One year later, an identical false aneurysm was noted and she underwent the third operation, which revealed the same findings, with large holes (20 mm in diameter) in the Freestyle valve left and noncoronary sinuses (Fig 4B). The modified Bentall procedure with a 23-mm Carpentier-Edwards (Edwards Lifesciences, Irvine, CA) pericardial valve and a 28-mm straight graft was performed. Consistently there was no evidence of infection, rejection, degeneration, and suture line trouble. She has been well for 25 months.


    Comment
 Top
 Abstract
 Introduction
 Patient 1
 Patient 2
 Patients 3 and 4
 Comment
 References
 
Very few cases of structural valve deterioration have ever been reported after the implantation of Freestyle aortic valves. Bach and colleagues [1] published 8-year data of 700 patients at eight centers and reported the SVD incidence to be 0.4% [1]. There were three cases of SVD, all occurring with the subcoronary technique. The main causes were cusp tears of Freestyle valve, and there was no case of perforation of the Freestyle valve wall as seen in the present cases. Recently one report regarding perforation of the Freestyle valve wall was published [2]. In their case, aortic wall perforation occurred in the left and noncoronary sinuses of Valsalva as seen in our cases. They suspected the cause to be careless manipulation of the Freestyle valve. Large holes in the noncoronary sinus spontaneously occurred in four of our cases, one by the subcoronary technique and three using the full root method. It is considerably suspected that small injury to the Freestyle aortic wall in the previous operation may be related to hazardous deterioration of the valve. However, we are very surprised to experience these cases, because the noncoronary sinus of Freestyle valve is usually not manipulated, not sutured, and left untouched, especially in the full root technique during operation.
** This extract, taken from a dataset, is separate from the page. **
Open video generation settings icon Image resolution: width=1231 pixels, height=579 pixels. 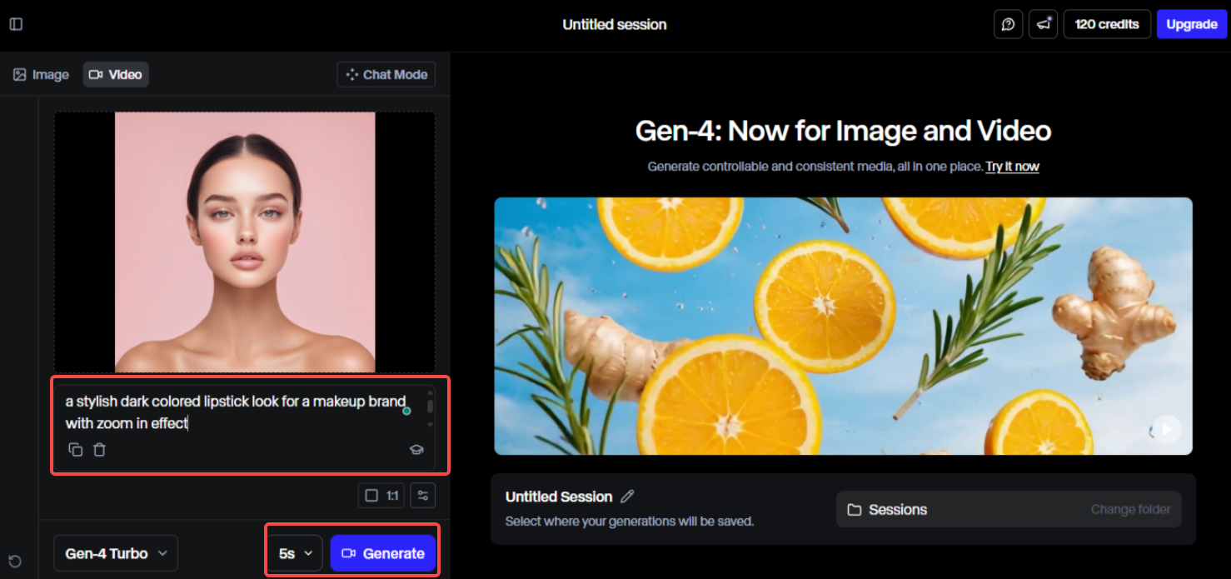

Previous studies have demonstrated detailed anatomical, histologic, and dynamic research for the aortic root [3–5]. In the aortic root collagenous structure gradually replaces the aortic elastic tissue from the level of the sinotubular junction toward the annulus [3]. In the present cases, histologic findings showed that Valsalva sinus defects were in the transitional zone between the aortic elastic wall and annular collagen fibers. Histologic weakness may exist in the transitional zone, especially in the noncoronary sinus, where there is no coronary ostium. The greatest aortic annular circumferential and torsional deformation during the cardiac cycle occurred at the left annular sector and least occurred at the noncoronary sector. In contrast to large annular asymmetric deformations, the left, right, and noncoronary sinuses at the sinotubular junction contracted symmetrically [4]. This could increase the stress at the base of the noncoronary leaflet and the homologous sinus of Valsalva. In addition, the intrinsic anatomic weakness of this part can be explained by the embryologic origin of the aortic annulus. The right and left cusps originate respectively from the right superior and the left inferior truncoconal cushion, whereas the noncoronary cusp derives from the intercalated endocardial cushion [5]. These characteristics may lead to aortic sinus fatigue and eventual SVD.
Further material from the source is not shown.